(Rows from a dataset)
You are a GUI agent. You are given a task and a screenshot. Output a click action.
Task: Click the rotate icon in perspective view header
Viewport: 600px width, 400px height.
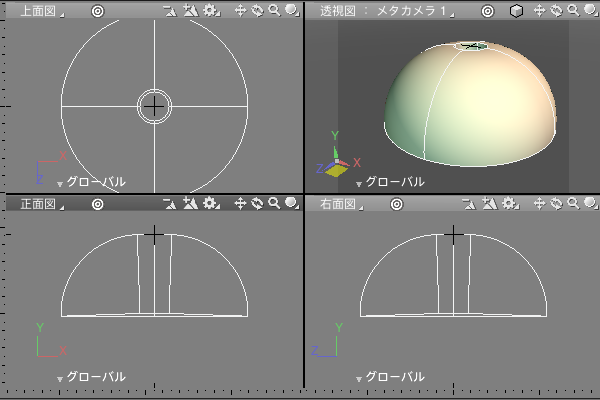pyautogui.click(x=556, y=11)
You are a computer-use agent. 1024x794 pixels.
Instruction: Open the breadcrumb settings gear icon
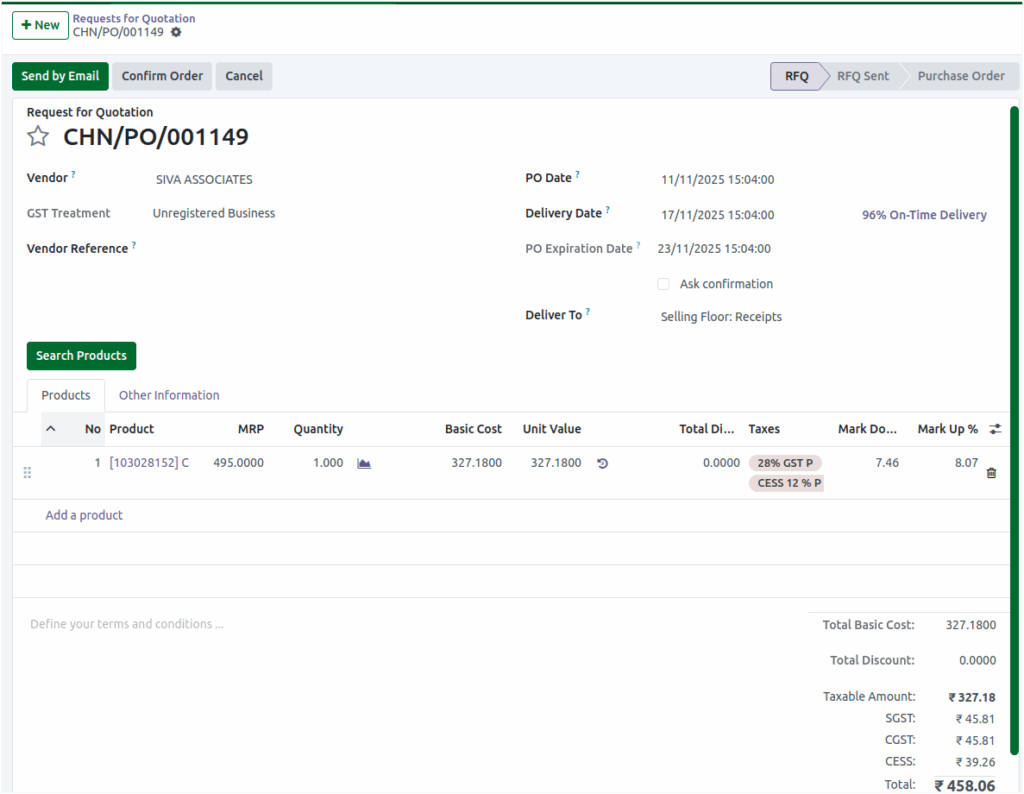click(x=176, y=32)
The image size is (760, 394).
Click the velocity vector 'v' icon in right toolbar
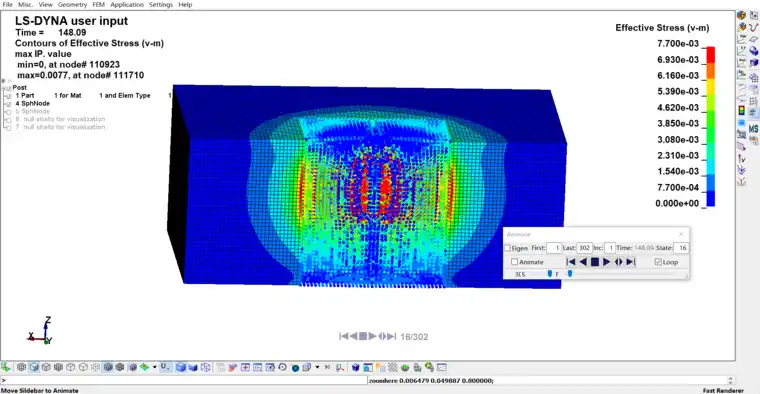pos(742,158)
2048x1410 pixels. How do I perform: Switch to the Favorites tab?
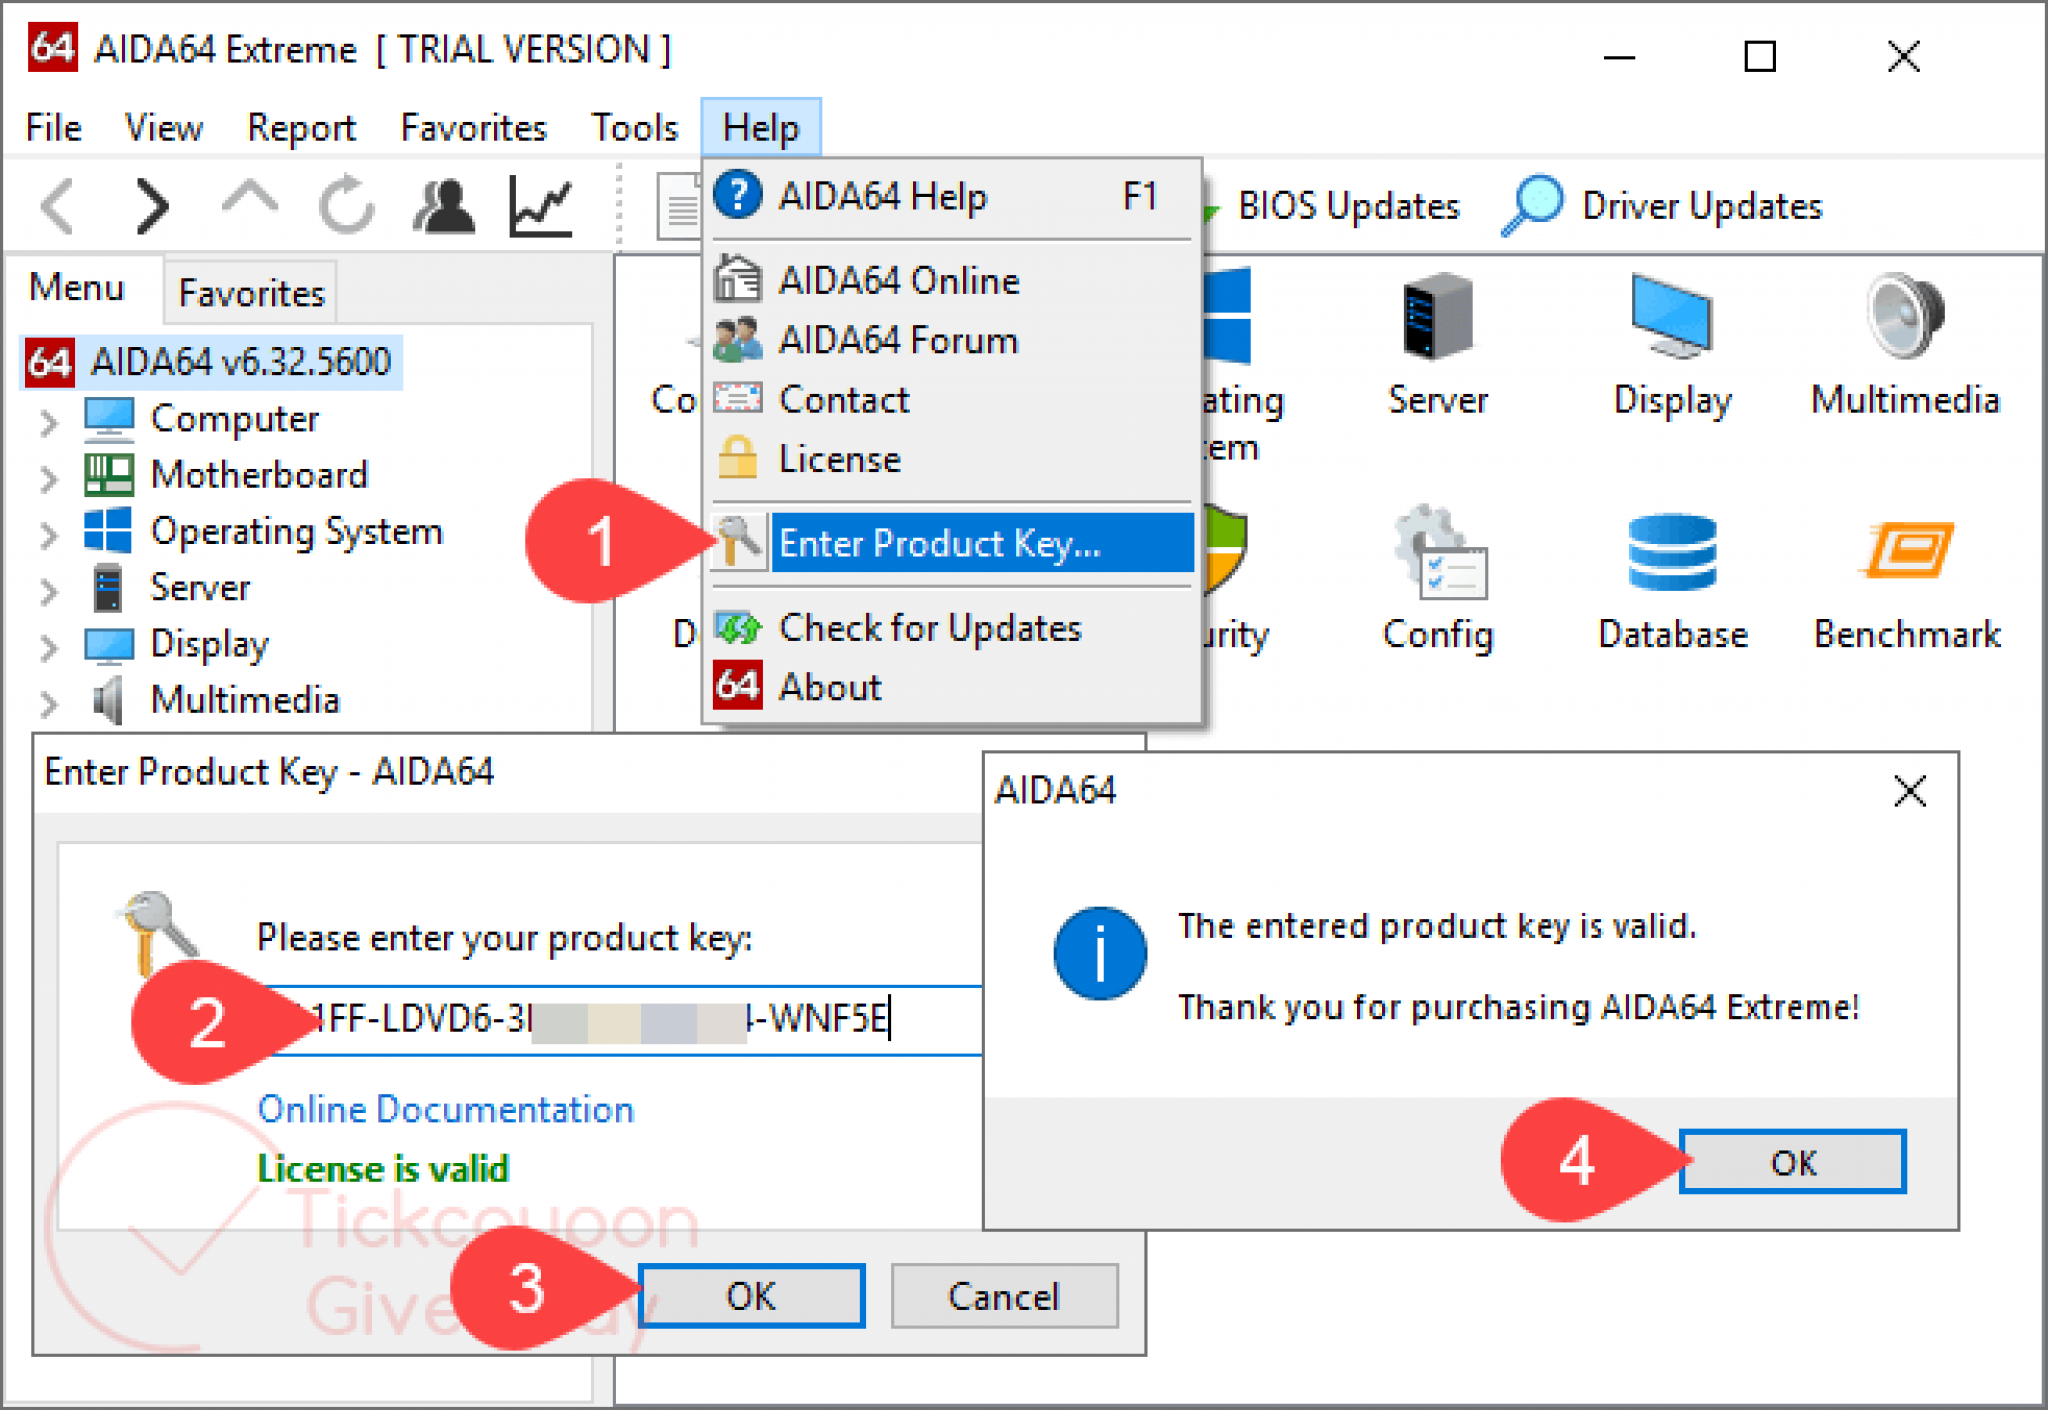pyautogui.click(x=251, y=293)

* _Objective_:
Reproduce all of the entries above, requests included, offsetting every coordinate in the answers by -114. Omit the pictures from your reproduction.

* _Expected answer_:
You are a GUI agent. You are given a task and a screenshot. Output a click action.
Task: Click the rotate icon in perspective view header
Viewport: 600px width, 400px height.
pyautogui.click(x=442, y=-103)
You are a computer-use agent. 1024x794 pixels.
Instruction: Open the breadcrumb settings gear icon
click(x=62, y=-82)
The image size is (760, 394).
Click the velocity vector 'v' icon in right toolbar
pos(628,44)
2048x1410 pixels. How do I perform: Switch to the Favorites tab?
pyautogui.click(x=137, y=179)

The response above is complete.